Es curioso el planteamiento (y supongo que de ahí el título) que McIntosh ofrece con la novela. Los personajes, y la sociedad, niegan su decadencia, aceptan su situación, y la normalizan. Un poco como el cuento del sapo y la olla hirviendo. No hay cataclismos, no hay situaciones que marquen un antes y un después. El fin llega lento, despacio, aclimatándonos a sus condiciones. Con suavidad. McIntosh tampoco se pone límites, y hace algo que suelo apreciar mucho en este tipo de obras divulgativas: lleva su idea hasta el final, la desarrolla en muchos aspectos y ahonda en ella para investigar sobre las preguntas propuestas al principio de la obra. ¿Hay límites para una civilización? ¿Cuáles son? ¿En qué lugar está el punto de ruptura? ¿Cuándo decimos basta? Por otro lado, la novela, en primera persona, nos limita el conocimiento mundial de los eventos, por lo que todo queda con un tono mucho más intimista y personal.
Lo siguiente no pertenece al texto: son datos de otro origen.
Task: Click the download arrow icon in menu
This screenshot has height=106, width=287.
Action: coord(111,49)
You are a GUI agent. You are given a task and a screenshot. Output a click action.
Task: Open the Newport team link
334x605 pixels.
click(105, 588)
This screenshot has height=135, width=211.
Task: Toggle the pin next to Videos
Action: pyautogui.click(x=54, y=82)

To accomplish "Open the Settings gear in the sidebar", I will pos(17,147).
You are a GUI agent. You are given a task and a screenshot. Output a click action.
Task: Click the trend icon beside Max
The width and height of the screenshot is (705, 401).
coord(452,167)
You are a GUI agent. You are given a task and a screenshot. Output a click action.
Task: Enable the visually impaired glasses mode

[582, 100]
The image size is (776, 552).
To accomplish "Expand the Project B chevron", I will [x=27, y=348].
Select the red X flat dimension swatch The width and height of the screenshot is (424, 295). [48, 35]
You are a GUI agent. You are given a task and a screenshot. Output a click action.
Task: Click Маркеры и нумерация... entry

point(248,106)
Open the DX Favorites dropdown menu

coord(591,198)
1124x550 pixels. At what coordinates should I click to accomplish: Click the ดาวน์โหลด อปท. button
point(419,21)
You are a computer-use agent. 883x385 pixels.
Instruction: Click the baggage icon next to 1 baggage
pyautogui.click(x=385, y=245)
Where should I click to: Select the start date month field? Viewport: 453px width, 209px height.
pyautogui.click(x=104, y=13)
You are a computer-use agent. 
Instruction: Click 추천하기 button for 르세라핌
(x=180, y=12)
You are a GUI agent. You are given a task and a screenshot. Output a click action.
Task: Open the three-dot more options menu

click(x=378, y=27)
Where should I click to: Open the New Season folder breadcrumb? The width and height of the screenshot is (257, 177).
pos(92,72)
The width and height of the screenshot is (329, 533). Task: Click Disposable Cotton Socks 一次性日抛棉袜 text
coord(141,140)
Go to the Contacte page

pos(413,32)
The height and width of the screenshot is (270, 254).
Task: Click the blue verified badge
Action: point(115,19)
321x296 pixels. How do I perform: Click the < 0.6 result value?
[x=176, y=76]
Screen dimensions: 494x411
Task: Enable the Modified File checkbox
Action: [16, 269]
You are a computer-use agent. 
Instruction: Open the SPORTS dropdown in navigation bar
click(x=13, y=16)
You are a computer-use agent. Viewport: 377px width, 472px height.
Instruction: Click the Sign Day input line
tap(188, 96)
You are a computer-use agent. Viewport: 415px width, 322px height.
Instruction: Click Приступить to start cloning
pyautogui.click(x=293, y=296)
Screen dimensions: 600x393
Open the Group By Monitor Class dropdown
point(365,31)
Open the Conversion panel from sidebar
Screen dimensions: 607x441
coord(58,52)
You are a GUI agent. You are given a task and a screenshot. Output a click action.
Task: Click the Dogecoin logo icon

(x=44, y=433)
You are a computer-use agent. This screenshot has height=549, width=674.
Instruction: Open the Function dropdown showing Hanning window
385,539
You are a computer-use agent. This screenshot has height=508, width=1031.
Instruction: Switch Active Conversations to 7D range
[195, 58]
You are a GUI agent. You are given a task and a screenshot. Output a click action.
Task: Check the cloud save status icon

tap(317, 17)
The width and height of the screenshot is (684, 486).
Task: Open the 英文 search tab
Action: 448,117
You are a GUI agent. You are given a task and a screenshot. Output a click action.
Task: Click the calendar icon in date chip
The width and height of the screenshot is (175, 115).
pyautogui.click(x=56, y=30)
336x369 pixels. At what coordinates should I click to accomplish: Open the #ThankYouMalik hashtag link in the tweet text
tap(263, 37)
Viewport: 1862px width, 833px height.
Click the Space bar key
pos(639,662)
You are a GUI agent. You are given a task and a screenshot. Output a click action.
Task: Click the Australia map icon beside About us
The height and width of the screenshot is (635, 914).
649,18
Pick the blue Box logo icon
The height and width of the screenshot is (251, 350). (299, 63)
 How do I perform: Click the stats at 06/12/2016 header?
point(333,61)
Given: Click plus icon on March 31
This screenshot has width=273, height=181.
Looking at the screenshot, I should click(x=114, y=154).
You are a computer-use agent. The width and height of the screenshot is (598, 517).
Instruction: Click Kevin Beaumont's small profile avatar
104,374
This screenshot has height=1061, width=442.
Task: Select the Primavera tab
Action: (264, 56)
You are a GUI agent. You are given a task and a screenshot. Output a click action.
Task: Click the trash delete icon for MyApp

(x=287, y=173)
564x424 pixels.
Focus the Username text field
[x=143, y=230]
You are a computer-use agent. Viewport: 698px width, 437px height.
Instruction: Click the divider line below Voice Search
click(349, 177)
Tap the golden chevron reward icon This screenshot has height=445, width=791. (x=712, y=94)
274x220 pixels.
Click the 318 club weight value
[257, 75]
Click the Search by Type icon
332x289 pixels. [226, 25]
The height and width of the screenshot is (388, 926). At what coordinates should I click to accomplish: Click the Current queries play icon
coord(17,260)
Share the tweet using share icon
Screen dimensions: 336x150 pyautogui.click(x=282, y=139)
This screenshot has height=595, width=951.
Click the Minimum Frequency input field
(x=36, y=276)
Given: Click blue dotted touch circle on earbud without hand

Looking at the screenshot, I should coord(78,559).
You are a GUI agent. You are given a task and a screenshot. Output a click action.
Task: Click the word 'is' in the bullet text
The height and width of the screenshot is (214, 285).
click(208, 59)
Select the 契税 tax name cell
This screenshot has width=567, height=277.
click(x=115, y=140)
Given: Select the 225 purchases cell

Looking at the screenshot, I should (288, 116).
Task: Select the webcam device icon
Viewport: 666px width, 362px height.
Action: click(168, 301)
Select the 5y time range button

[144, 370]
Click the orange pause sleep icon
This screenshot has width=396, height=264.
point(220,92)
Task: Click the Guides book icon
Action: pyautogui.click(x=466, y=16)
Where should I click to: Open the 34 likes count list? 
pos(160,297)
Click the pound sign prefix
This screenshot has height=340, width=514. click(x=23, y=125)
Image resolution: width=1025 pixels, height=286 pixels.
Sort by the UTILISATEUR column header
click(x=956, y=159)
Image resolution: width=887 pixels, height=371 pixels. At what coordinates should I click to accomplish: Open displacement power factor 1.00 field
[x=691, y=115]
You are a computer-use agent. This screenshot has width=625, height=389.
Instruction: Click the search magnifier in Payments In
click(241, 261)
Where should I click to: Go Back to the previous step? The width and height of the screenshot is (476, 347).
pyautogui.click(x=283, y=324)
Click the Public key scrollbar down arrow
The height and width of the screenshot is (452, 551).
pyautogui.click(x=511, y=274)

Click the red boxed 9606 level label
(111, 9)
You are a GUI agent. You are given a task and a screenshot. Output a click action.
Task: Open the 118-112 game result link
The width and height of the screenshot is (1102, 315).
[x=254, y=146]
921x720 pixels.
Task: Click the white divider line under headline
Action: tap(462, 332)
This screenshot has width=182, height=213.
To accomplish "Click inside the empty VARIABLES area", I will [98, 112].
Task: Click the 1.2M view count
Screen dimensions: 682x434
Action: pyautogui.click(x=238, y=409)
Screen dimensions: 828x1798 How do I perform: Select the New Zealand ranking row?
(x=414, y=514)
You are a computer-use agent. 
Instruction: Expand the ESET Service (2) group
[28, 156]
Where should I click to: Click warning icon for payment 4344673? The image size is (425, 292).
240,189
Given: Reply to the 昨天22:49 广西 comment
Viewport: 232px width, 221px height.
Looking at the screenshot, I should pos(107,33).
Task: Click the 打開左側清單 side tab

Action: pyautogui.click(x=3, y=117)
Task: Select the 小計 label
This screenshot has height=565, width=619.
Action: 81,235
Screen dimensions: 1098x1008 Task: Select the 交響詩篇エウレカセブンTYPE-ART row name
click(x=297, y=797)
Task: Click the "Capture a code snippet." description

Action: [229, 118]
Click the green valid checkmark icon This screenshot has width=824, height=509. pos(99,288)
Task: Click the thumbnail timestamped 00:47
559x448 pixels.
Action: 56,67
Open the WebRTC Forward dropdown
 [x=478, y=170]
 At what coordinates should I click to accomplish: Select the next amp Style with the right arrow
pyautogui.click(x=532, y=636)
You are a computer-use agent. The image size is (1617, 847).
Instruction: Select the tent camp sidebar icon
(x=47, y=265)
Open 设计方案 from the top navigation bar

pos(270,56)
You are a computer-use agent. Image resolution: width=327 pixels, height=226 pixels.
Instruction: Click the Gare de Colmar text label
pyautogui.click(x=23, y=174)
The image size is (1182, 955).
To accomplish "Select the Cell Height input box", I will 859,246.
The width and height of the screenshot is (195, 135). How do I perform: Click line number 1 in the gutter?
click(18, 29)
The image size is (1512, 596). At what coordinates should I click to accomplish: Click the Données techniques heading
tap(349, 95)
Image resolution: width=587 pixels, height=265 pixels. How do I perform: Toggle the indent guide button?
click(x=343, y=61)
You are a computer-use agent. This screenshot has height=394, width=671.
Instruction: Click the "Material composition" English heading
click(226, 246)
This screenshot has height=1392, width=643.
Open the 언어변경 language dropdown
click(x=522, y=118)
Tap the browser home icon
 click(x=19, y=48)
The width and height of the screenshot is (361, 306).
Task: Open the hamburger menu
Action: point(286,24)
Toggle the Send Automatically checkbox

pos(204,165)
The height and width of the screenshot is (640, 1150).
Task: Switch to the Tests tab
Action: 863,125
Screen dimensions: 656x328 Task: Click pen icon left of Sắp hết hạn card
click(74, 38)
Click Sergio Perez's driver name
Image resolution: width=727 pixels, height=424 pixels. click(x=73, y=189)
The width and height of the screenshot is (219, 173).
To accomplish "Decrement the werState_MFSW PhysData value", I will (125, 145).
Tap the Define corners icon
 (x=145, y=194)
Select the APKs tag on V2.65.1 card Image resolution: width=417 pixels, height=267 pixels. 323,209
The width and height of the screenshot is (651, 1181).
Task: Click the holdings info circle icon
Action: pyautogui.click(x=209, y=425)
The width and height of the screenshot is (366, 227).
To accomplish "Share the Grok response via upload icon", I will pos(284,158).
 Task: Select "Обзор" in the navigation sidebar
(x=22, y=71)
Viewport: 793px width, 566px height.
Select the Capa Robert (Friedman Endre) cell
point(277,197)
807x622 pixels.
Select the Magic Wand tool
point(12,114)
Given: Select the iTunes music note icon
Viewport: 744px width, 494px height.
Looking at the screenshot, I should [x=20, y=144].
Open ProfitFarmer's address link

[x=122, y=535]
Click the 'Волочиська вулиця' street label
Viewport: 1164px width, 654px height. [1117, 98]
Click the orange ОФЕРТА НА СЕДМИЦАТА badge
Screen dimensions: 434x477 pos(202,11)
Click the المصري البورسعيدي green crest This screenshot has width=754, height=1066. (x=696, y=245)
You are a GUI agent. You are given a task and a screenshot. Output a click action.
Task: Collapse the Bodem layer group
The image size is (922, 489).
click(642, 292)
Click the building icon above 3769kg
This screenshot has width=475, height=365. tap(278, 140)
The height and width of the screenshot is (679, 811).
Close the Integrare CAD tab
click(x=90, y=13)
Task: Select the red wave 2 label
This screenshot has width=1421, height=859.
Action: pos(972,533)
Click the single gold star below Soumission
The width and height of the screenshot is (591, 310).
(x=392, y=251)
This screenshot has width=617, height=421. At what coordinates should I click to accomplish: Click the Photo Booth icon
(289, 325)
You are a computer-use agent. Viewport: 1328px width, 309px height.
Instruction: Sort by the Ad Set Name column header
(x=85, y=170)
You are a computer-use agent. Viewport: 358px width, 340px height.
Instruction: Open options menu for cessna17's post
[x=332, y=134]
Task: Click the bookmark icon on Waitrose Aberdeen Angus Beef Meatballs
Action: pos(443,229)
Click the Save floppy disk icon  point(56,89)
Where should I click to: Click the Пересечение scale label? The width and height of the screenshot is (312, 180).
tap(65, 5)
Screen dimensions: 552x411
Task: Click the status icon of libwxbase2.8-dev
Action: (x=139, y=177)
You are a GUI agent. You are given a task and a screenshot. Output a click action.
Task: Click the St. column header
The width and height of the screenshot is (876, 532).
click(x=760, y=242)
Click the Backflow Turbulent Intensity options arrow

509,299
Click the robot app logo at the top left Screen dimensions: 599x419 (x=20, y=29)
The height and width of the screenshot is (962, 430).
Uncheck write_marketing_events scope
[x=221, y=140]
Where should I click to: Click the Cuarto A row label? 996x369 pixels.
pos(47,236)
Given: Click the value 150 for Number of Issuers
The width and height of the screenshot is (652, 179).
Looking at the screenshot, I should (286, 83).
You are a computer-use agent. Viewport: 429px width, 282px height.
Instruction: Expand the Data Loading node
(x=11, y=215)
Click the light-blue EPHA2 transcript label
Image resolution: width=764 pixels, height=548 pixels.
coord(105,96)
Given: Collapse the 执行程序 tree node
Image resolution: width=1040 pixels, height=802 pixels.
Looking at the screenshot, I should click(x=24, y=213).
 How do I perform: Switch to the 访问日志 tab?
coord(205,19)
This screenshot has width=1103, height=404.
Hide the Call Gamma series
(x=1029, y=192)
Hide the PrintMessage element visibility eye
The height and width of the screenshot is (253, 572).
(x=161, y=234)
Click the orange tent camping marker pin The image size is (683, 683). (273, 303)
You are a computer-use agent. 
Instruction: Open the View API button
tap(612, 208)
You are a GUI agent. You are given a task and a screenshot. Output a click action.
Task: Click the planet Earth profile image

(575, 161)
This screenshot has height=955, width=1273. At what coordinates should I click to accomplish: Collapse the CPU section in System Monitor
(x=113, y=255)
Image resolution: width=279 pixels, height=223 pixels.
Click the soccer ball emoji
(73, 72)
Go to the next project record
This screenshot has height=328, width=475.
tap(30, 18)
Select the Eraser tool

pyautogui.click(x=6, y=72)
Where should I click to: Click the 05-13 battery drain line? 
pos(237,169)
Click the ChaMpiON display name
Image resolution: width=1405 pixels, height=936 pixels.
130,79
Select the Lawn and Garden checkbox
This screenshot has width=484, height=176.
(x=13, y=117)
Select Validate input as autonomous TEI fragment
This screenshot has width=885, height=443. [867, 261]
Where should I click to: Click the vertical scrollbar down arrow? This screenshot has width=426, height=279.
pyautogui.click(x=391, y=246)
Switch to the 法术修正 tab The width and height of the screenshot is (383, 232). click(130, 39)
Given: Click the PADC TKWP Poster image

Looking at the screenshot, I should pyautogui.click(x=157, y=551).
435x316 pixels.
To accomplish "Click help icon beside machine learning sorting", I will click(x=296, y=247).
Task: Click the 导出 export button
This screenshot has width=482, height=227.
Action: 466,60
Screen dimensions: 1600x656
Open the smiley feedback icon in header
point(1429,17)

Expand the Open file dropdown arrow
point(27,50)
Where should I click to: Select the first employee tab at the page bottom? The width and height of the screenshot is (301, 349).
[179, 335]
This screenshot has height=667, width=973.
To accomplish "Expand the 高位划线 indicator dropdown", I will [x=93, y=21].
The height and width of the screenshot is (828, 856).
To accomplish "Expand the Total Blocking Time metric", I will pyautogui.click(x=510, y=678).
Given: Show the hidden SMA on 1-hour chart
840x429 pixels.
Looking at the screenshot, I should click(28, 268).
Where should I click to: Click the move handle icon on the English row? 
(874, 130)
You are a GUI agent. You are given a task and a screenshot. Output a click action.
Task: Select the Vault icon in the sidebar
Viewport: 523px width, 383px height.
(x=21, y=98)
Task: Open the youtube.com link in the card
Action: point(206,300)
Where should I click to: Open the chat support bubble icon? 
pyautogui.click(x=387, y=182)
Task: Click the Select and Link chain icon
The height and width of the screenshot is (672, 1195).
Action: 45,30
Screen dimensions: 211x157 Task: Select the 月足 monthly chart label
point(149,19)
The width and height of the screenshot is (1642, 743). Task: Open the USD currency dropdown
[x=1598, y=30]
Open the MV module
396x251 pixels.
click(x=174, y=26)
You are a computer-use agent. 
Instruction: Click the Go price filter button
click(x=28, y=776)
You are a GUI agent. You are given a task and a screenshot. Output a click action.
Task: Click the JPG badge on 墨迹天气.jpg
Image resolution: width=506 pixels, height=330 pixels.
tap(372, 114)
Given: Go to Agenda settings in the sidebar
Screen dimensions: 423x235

Como comentaba, Apocalipsis suave presenta un fin casi irremediable, y no por el motivo del mismo, sino por el modo en que sucede. Es como si los personajes se fueran deslizando hacia ese fin, pensando que "bueno, no es para tanto", pero a medida que bajan, se acostumbran a su actual estado, y así consecutivamente. Es realmente desolador el sentimiento que provoca esta novela, que contiene tantísimas similitudes a nuestra actual civilización, con, pongamos un ejemplo, el polémico calentamiento global, o la deforestación, por citar ejemplos enormes, o las crisis o burbujas económicas, por citar otro caso más familiar. Y lo que hace de esta novela sea todavía más aterradora es que McIntosh nos planta cara a cara con la desolación. Nos pone ante el vacío, y nos obliga a mirar en la negrura.